Получив две бутылки водки, он попался Генкелю пьяным на улице, а тот не поленился побывать в трех винных лавках, пока не нашел злополучное подложное разрешение, взял его у сидельца лавки и начал дело, которое едва удалось затушить самому Полетике.
IIIКогда Ливенцев пришел в казарму, он нашел уже всех в сборе в кабинете Полетики. Однако говорили не о тактических задачах.

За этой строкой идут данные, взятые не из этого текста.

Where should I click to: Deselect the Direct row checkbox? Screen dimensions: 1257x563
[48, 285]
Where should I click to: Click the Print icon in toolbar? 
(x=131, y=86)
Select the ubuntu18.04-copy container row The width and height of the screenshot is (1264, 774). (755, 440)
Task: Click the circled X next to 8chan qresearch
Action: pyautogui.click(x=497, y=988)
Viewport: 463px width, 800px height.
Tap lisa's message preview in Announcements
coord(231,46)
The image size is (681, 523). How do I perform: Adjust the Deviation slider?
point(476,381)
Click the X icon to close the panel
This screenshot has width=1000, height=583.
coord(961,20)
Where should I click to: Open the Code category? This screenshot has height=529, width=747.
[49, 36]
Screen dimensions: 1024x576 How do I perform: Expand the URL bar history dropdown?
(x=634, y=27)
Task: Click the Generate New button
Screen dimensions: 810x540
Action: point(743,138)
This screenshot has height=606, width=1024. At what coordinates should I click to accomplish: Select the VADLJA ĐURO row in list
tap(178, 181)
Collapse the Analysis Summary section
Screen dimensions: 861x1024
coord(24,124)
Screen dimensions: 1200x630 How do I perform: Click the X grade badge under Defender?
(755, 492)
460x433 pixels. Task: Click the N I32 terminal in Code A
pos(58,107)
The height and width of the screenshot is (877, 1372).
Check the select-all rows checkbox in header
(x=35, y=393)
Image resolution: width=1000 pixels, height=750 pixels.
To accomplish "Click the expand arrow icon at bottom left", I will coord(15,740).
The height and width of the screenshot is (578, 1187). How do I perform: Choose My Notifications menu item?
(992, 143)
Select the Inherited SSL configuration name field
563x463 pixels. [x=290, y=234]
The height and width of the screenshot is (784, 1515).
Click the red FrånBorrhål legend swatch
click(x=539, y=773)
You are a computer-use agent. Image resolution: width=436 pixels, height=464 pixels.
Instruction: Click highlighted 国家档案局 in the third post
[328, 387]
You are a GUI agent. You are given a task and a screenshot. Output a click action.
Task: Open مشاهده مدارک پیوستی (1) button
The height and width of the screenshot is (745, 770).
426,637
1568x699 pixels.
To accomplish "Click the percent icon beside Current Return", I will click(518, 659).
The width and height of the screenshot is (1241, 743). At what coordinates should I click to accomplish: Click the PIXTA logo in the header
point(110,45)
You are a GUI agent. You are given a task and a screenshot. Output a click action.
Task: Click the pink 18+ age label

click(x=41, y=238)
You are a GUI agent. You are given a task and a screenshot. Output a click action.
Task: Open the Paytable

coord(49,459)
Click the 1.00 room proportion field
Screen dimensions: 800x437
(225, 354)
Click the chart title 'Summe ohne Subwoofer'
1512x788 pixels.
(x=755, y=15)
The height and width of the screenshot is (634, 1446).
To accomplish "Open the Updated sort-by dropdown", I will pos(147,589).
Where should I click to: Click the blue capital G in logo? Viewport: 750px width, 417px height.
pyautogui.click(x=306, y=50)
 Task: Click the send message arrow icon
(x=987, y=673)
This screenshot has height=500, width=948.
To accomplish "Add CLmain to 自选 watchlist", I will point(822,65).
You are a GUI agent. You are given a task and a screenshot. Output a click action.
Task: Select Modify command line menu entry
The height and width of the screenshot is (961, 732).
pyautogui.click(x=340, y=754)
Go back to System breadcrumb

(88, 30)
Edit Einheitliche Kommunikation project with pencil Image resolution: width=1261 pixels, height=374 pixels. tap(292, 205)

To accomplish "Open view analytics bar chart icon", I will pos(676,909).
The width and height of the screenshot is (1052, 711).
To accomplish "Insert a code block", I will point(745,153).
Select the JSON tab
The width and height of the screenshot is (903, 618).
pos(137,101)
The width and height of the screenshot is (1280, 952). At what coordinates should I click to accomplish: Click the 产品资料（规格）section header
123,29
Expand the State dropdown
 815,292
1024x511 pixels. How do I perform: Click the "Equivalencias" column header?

То и дело затягиваясь сигарой и пуская дым кверху, Генкель продолжал, едва взглянув на вошедшего Ливенцева:
– И вот, поручик Миткалев звонит с гарнизонной гауптвахты куда же? Прямо в штаб крепости: «Неприятельский аэроплан над Севастополем!» Это – в двенадцать ночи!.. Понятно, в штабе крепости переполох. Звонят туда, сюда. Будят людей… Полчаса была тревога, пока что же, наконец, выяснилось? Просто это была моторная лодка… или катер моторный… Шел в бухте катер моторный с флотскими офицерами. И только. А Миткалеву с пьяных глаз показалось: аэроплан, да еще непременно неприятельский! И кто же произвел ложную тревогу во всей крепости? Офицер нашей дружины! И разве его это дело в конце-то концов за аэропланами ночью следить? Его прямые обязанности, как рунда, были какие? Следить за исправностью часовых – вот только это. Обходить посты…
– Да… так… На земле, а не на небе, – уточнил Полетика.
– Совершенно верно, – потому что за небом наблюдают и без поручика Миткалева – это раз! А второе, господа, как же это: рунд, на главной гарнизонной кре-пост-ной гауптвахте – и вдруг пьяный?.. И настолько пьяный, что уж не может расслышать, моторный ли это в бухте катер идет, или аэроплан неприятельский.
– А откуда же вам известно, что Миткалев был пьян тогда? – тяжело глядя на Генкеля, спросил Мазанка. – У вас наблюдение было, что ли, за поручиком Миткалевым?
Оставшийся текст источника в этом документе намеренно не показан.